Tuttavia, il ministero sbaglia allorquando, nel contesto dei suo potere di decisione di ricorso gerarchico improprio (art. 37 del D.lgs n°285/1992), accoglie il ricorso di un camperista che aggredisce l’ordinanza di un comune diverso da quello in cui risiede, che vieta il transito “ai veicoli di altezza superiore a mt. 2.30 e aventi massa superiore a 30 ql.” in alcune porzioni del territorio comunale.
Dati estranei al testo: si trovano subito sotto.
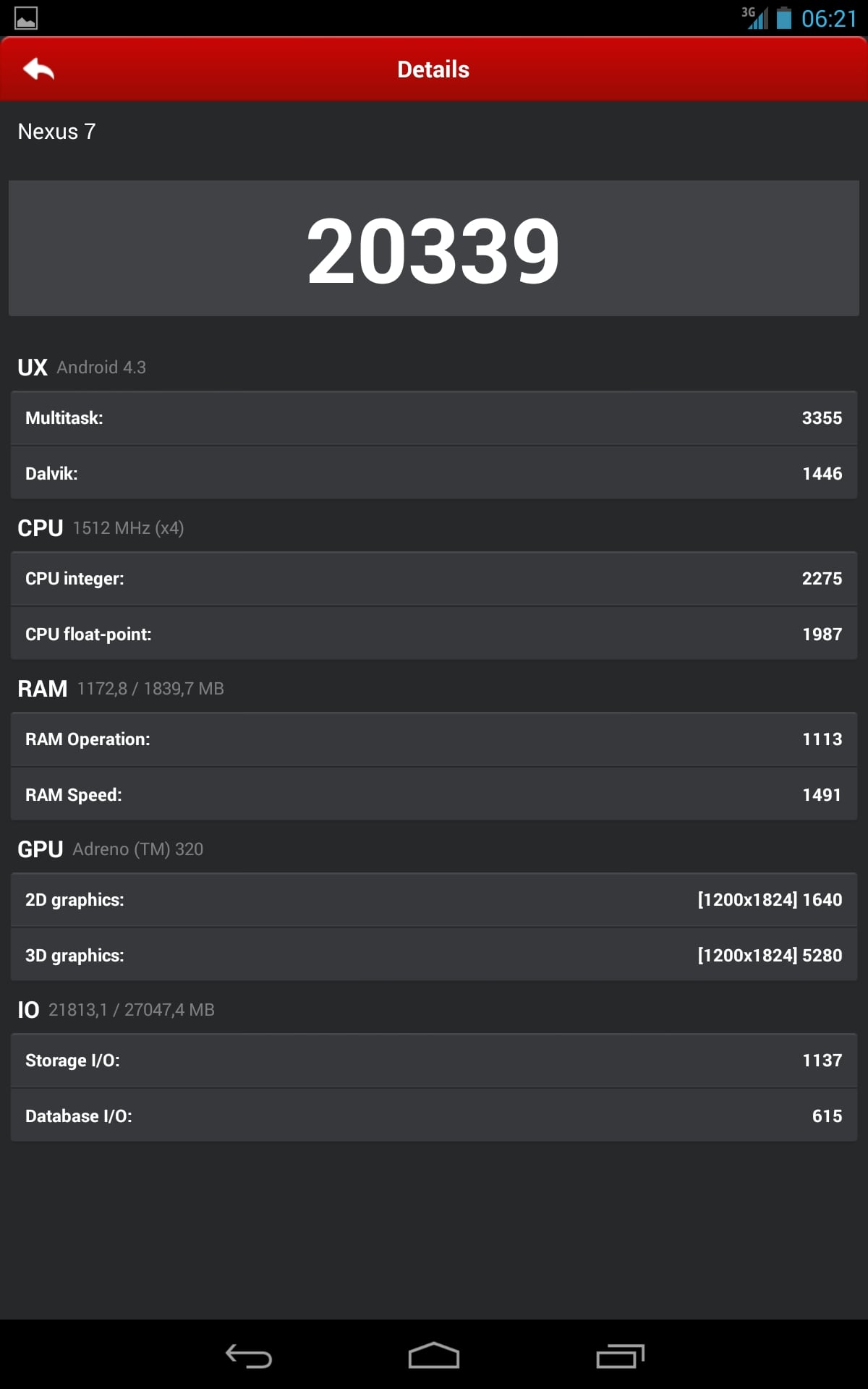Select the CPU float-point row
Screen dimensions: 868x1389
click(434, 634)
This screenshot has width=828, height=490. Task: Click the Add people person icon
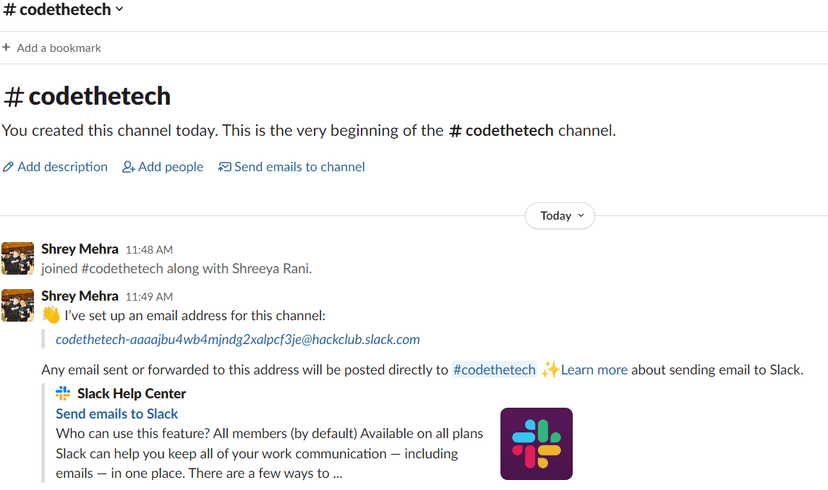(x=128, y=167)
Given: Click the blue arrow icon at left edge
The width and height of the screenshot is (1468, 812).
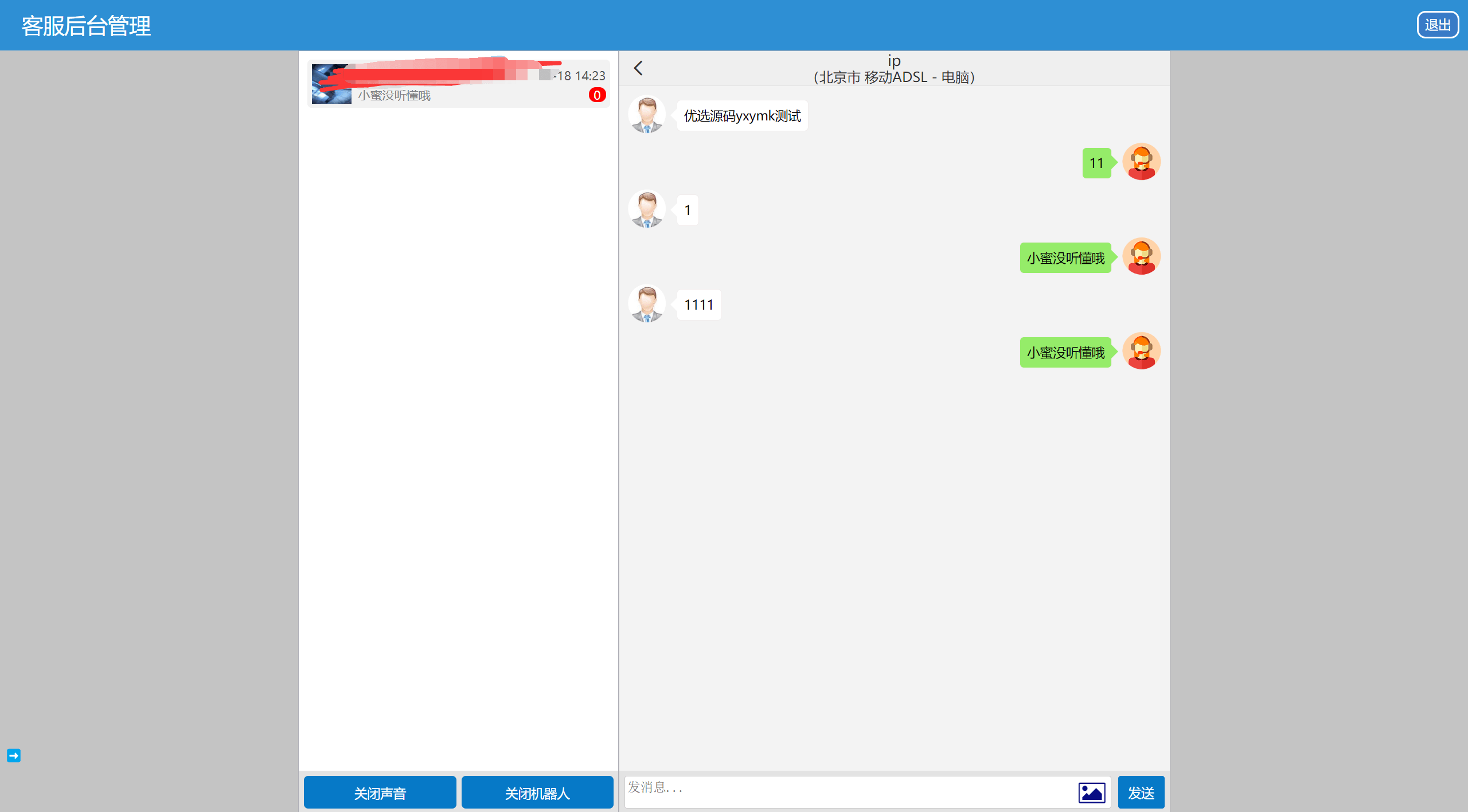Looking at the screenshot, I should coord(14,755).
A sancire questo principio è la sentenza n°4296 del 18/03/2015 del TAR Lazio (sezione terza Ter) che ha testualmente affermato: ”questo Collegio non ritiene di doversi discostare dall’orientamento secondo il quale “se si ammettesse la legittimazione di qualsivoglia associazione di titolari di autocaravan ad impugnare un provvedimento di qualsiasi Comune, per il solo fatto di avere ad oggetto camper e mezzi simili, si finirebbe per aprire la strada ad una sorta di azione popolare di controllo generalizzato dell’attività amministrativa in materia di segnaletica. (…) Sul punto, si ricordi che, anche per i ricorsi amministrativi, valgono esattamente i principi sulla legittimazione e sull’interesse ad agire, relativi ai ricorsi giurisdizionali, per cui l’impugnazione dell’atto amministrativo presuppone la titolarità di un interesse attuale, personale e concreto all’annullamento, dal quale il ricorrente deve trarre una effettiva utilità ( T.A.R. Lombardia Milano Sez. II, Sent., 08-02-2011, n. 384)”. Nell’odierno ricorso, è emerso che il sig. Mechelli non aveva dimostrato il proprio interesse al ricorso gerarchico cd. improprio, il cui procedimento deve quindi essere ritenuto illegittimo per difetto di istruttoria da parte del Ministero. In conclusione, atteso il palese difetto di istruttoria e la violazione delle regole procedurali in cui è incorso il Ministero dei Trasporti, il presente gravame deve essere accolto, con conseguente annullamento del decreto ministeriale impugnato”.